My baby is the same age, and does the same thing! He will usually sleep until 3:30 am, and then wake up every 2 hours or so until 9 am to nurse. Sometimes, I can tell he only nursing for comfort, because he will nurse for 15 minutes and then sleep with my nipple in his mouth. When I try and move away, he starts frantically squirming and trying to find me again.

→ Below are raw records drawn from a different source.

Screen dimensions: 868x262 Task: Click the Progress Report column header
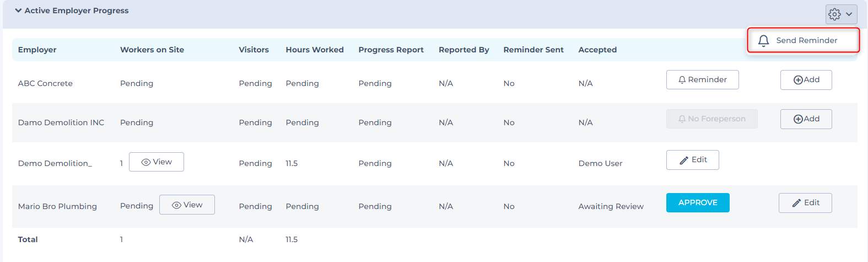point(391,50)
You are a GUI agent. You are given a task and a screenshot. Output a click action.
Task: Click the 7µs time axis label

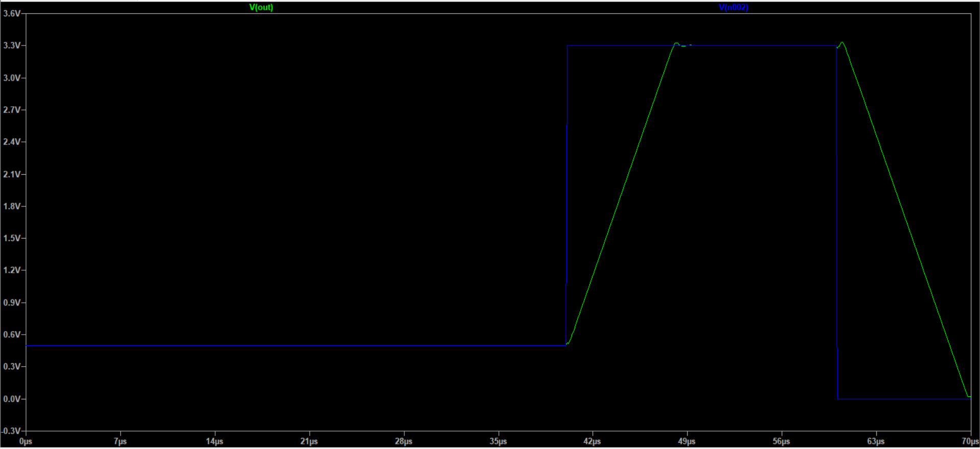click(x=120, y=441)
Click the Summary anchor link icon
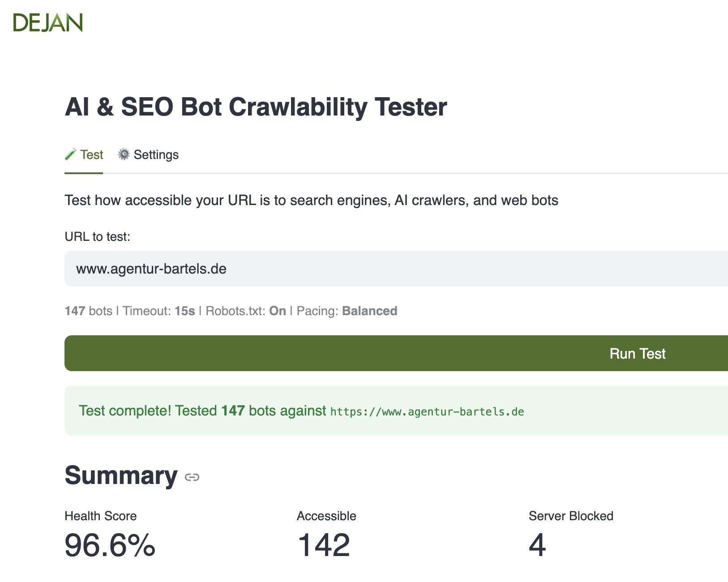Screen dimensions: 728x582 192,477

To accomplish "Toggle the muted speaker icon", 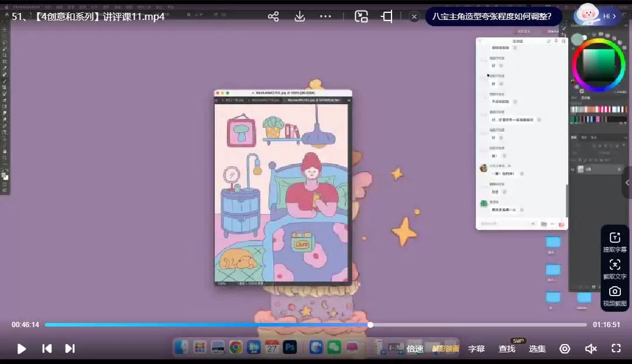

Something I do, which helps, is switch places with my DH at nightime. I will nurse him until he falls asleep, and then my husband will lie beside him. My husband provides comfort, but since he does not smell like mommy or milk, DS doesn't wake himself up trying to nurse. Maybe your partner would be willing to sleep beside him from 3-5 am so you can get enough sleep before you start your day?


----------



## haydn'smommy (Aug 22, 2007)

He actually slept in his own bed last night. I'm quite torn on this. On the one hand, I thoroughly enjoy snuggling him all night and waking to that sweet little face. On the other, the 3:30am wake-up is effecting me mentally at work (I'm a PNP and I can't risk hurting someone else's child) and physically (My immune system has plummeted from the lack of sleep and now I'm having a massive asthma flare-up).
I did notice that when I actually had to sit up and feed him last night, he eats fast and then is back off to sleep without that frantic rooting and vomiting he was doing. IDK, he's in his crib tonight for right now but I may bring him to my bed later tonight. I'm going to find a way to do this so that we both get the closeness that we need and both get the sleep that we need.


----------



## leaves (Oct 16, 2009)

i know i'm probably just repeating something here, but my ds did/does the same thing, and i would also put him in the swing to sleep just so the milk could digest. he slept a lot better that way, and even if he ate a lot, he didn't spit it up.

it definitely makes a difference if i try to burp him in between. maybe put him in the swing after you feel he's had enough to fill his tummy but not get over-full? my ds would fuss sometimes if he was still awake but if i put the tv on white noise, he would fall asleep almost immediately.


----------



## thedenverduo (Dec 8, 2008)

Stuff like this can be so frustrating! Especially for the attachment-minded intune parent!

When we struggled with this there were two things that really helped us get over the hump. Firstly, like a pp said, we kind of block fed at night. So when he would wake up at 2 (his issue time- sounds like yours it 330) I would feed him on the same side as the previous feeding. This way, he could still comfort nurse and get some milk, but not get as full as if he got the other breast. I woke up just exploding from the neglected side... but it made for really easy pumping first thing in the morning.

Another thing is that I would "cut him off" when he was done eating. I know this won't work for all families, but it did for us. I could tell when he made the switch from nursing because he was hungry to comfort nursing because he would suck differently, less of a rhythm. So I would unlatch him and cuddle/stroke/pat him back down. We found that if I let him comfort nurse for awhile he wouldn't want to stop, but if I headed him off he would just quietly fall right back to sleep. I am all for comfort nursing all he wants now that it doesn't make him throw up!

Hope you find a solution that works for you!


----------